Genel seçim öncesi Güneydoğu’nun en çok tartıştığı meselelerin başında çözüm süreci var. Süreçteki soru işaretlerinden biri de, köy korucularının ne olacağı.
Batman, korucuların en yoğun olduğu iller arasında. Merkeze yaklaşık 60 kilometre mesafedeki Sason ilçesinde yaklaşık 1200 kadrolu, 400 kadar da gönüllü korucu var.
Korucularla görüşmek için, anca dolunca kalkan o dolmuşlardan birine bindim.
Görkemli Mereto dağının karlı tepesinin bizi yalnız bırakmadığı, tertemiz havanın, çilek kokularının içimize işlediği ve Sason çayının huzur veren güzelliğinin eşlik ettiği bir yolun sonunda Sason merkeze varabildik.
Kendimizi küçücük hissettiren dağların arasından da Sason’un Boğazkapı ve Ergünü köylerine gittik.
Kim bilir neler yaşandı o dağlarda? O çayda akan sadece tatlı su muydu acaba?
Konuştuklarımın çoğu 90’lı yılların başından bu yana silahlı. Genellikle de geçim sıkıntısından koruculuğa başvurduklarını söylüyorlar.
1991’den bu yana eşiyle beraber silahıyla dağı bekleyen Ferzande Bilmez, ‘kan davası’ nedeniyle 11 yıl cezaevinde yatmış.
O yıllar boyunca dini okumalar yapmış ve hapisten çıkınca imam olmak için başvurmuş.
Fakat sicilinden dolayı “Senin eline imamlık değil, silah veririz” denilince kadrolu korucu olmuş. Eşi Aynur Bilmez de korucu.
Çözüm sürecine ‘destekleri tam’ fakat silah bırakması gerekenin önce kim olduğu konusunda tartışmaların sonu yok.
Mesele sandık olunca da, kimse rengini açıktan belli etmiyor. Ama HPD ile AKP arası bir tereddüt yaşandığı anlaşılıyor.
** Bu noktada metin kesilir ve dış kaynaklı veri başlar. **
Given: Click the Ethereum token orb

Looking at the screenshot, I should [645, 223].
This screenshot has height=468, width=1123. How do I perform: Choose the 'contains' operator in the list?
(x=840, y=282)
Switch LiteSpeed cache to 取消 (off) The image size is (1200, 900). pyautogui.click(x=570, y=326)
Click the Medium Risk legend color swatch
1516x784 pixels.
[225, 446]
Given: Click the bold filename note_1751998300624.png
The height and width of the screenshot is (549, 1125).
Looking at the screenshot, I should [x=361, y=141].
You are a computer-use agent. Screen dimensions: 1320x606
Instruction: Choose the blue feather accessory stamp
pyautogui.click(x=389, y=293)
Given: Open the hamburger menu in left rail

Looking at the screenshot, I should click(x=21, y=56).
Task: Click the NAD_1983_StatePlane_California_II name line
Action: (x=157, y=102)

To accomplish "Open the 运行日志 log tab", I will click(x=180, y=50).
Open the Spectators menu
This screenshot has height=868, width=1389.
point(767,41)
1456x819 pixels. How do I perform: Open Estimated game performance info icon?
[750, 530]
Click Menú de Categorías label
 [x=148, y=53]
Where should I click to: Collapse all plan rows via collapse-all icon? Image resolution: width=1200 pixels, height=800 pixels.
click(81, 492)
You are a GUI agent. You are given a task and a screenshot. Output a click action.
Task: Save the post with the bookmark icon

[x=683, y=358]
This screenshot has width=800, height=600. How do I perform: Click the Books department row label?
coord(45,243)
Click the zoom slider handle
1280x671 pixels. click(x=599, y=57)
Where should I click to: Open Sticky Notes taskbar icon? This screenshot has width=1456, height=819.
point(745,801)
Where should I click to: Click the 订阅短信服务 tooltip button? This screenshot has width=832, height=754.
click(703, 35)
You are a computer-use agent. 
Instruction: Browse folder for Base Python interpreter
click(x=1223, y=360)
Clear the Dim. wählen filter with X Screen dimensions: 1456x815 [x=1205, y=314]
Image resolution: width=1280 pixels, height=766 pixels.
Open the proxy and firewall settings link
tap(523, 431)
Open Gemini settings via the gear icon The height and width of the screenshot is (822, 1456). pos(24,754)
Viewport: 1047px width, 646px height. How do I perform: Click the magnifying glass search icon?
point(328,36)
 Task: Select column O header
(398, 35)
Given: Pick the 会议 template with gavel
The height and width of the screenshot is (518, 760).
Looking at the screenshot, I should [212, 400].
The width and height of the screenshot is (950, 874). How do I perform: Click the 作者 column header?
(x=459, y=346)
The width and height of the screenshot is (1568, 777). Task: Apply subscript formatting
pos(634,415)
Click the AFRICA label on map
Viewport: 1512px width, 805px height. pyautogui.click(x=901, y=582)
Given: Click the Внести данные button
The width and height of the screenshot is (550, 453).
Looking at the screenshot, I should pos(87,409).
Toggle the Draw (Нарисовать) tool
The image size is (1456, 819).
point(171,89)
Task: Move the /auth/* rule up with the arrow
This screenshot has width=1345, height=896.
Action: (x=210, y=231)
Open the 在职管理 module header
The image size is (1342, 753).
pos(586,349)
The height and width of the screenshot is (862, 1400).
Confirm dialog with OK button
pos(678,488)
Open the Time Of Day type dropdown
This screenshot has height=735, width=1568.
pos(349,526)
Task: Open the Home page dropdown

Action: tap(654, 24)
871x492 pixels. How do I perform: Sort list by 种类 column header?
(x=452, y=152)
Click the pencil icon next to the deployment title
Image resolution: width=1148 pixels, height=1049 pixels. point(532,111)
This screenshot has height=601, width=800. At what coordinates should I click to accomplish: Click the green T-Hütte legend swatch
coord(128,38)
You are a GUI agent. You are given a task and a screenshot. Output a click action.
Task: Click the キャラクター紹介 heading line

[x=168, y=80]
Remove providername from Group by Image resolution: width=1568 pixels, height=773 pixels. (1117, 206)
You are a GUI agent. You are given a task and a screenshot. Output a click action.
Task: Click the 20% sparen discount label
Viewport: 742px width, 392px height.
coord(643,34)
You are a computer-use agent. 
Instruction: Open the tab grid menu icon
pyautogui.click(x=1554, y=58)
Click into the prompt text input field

Aslında HDP eğilimi yeni değil, köyde konuştuklarım zamanında korucular arasında HADEP’e de oy çıktığını söylüyor.
Yıllarca AKP’ye oy veren Ferzande’nin şimdi tereddüt etmesinin sebebi “AKP’nin genel af çıkarmaması.”
1992’den bu yana koruculuk yapan Memduh Baydok ise “çözüm sürecini, barışı getirdiği için oyunu Erdoğan’dan yana”, yani AKP’den yana kullanacak.
Mesut Bulut 15 yıldır gönüllü koruculuk yapıyor. “Kadrom yok, kadro istiyoruz” diyor.
“Kadro mu? Barış süreci diyorsunuz, barış olsun diyorsunuz bir de korucu olarak kadro mu istiyorsunuz? Çelişkili değil mi?”
“Hayır” diyor, “Bu kadar insanı başı boş bırakmaya hakkı yok devletin, maaş bağlaması lazım, sigorta yok, maaş yok.”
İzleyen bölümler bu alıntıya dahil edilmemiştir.